While developing these trails, we learned some important things. We engaged accessibility consultants, local resource professionals, volunteers, and supporters on each project, and we cannot overstate the value of testing all ideas, plans, and proposed content with target audiences. Second, tester input helped us better understand the need for transportation information and physical accessibility upgrades needed at our centers. Finally, we learned to design trail experiences, balancing safety with the authenticity of an outdoor experience. While visitors must be safely navigated around hazardous rocks, trees, and other vegetation, we still highlight the natural features, textures, smells, sounds, and changes in elevation and microclimates.

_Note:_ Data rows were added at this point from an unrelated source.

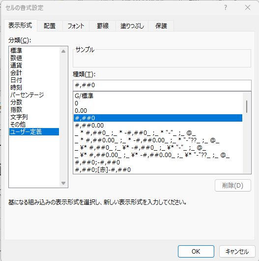
Task: Click the 削除(D) button
Action: click(233, 186)
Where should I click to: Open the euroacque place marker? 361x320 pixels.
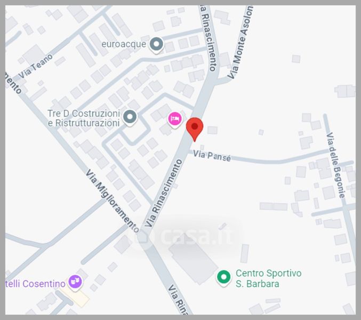(x=156, y=44)

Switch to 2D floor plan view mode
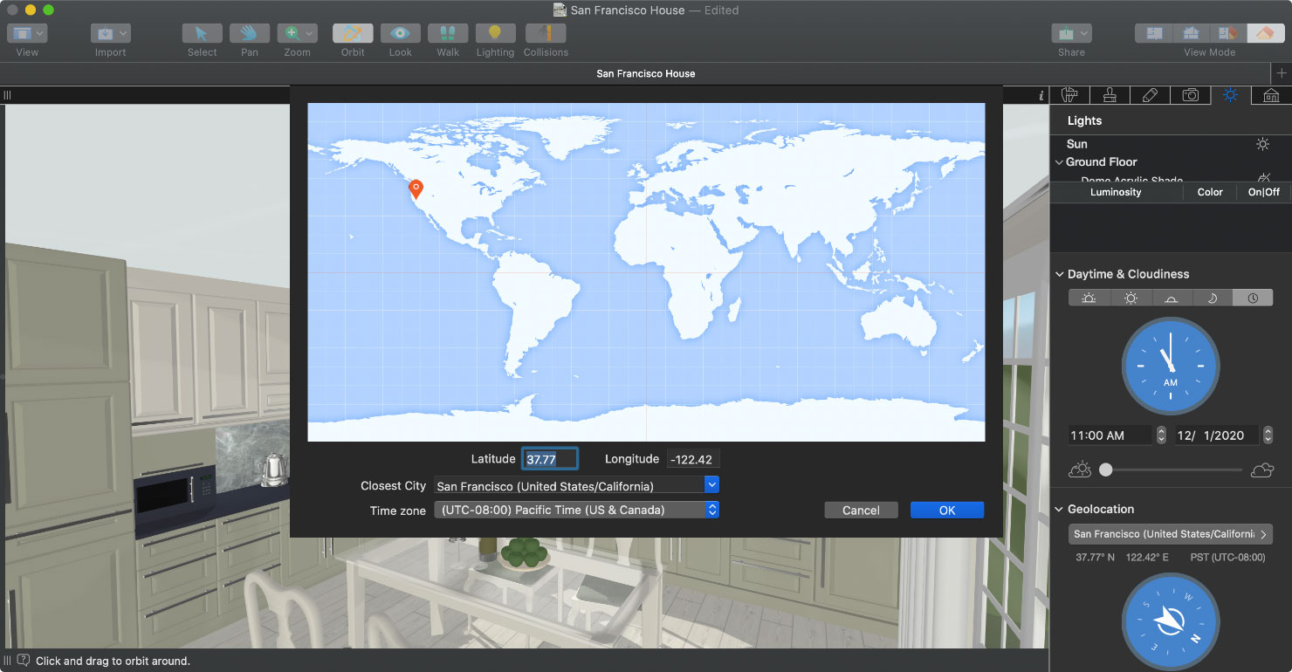point(1154,33)
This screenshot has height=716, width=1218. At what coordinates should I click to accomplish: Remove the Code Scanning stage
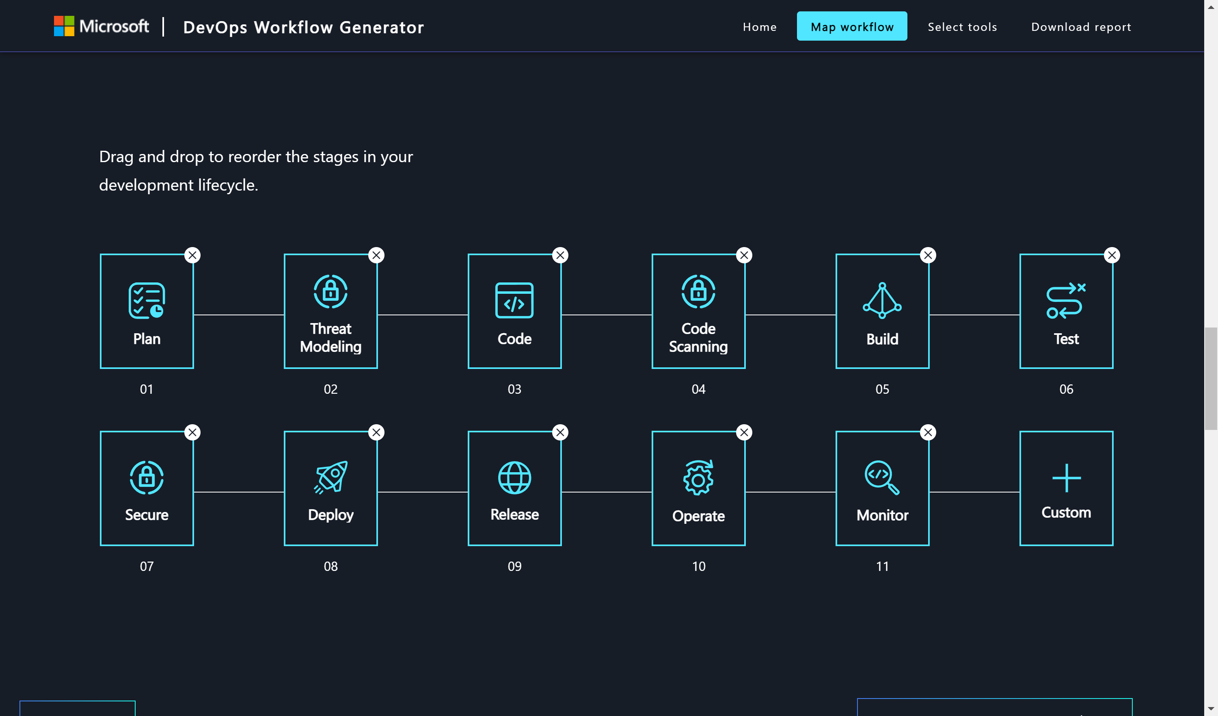tap(744, 255)
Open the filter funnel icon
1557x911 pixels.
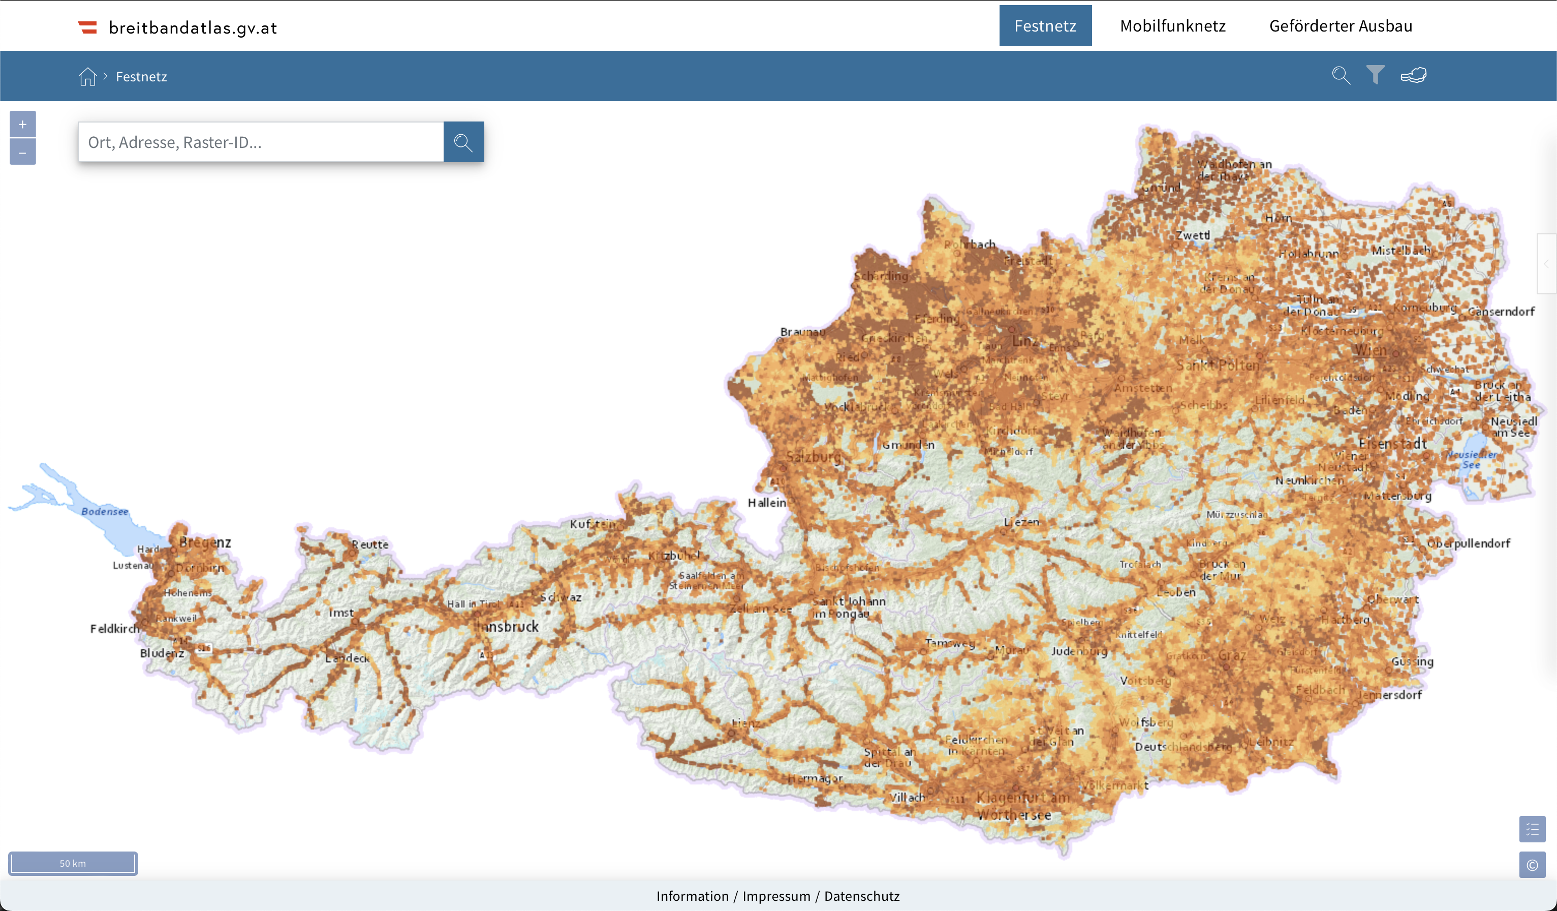click(x=1375, y=75)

“I used to go to my local Mass Audubon nature center and spend a few hours sitting on the deck listening to birds. I enjoyed the experience, but it was limited. I could smell the flowers and listen to the birds, but that was about all I could do. Now that an accessible trail has been completed there, today, I can go back to that same place without assistance. On the mile-long, rope-guided trail, I can independently walk through a butterfly garden, visit the bird blind, examine and learn about various types of tree bark, visit and learn about a wetland and a frog pond, touch a 90-foot tall oak tree that was there when Teddy Roosevelt was president, and put my hands in a fountain containing a tactile representation of the local watershed. That’s a big difference. These accessibility enhancements have made a huge difference to me personally, and I know they have to other people with disabilities also.”
-Visitor Testimony

IMLS support has boosted our efforts and our momentum to continue making strides. To date, ten accessible interpreted trails are completed, and three more are in development. Our website and printed guide “Places to Explore” now prominently feature accessibility information. We regularly advise other organizations seeking to develop similar trails. In 2015, we plan to produce a manual to share our experience and the guidelines we established, and will follow up as we develop ten more accessible interpreted trails across the Commonwealth.

Lucille Gertz, Statewide Education Projects Manager at Mass Audubon, works with 19 staffed nature centers to strengthen visitor experience and to provide resources to help visitors and program participants experience, understand, and protect the nature of Massachusetts.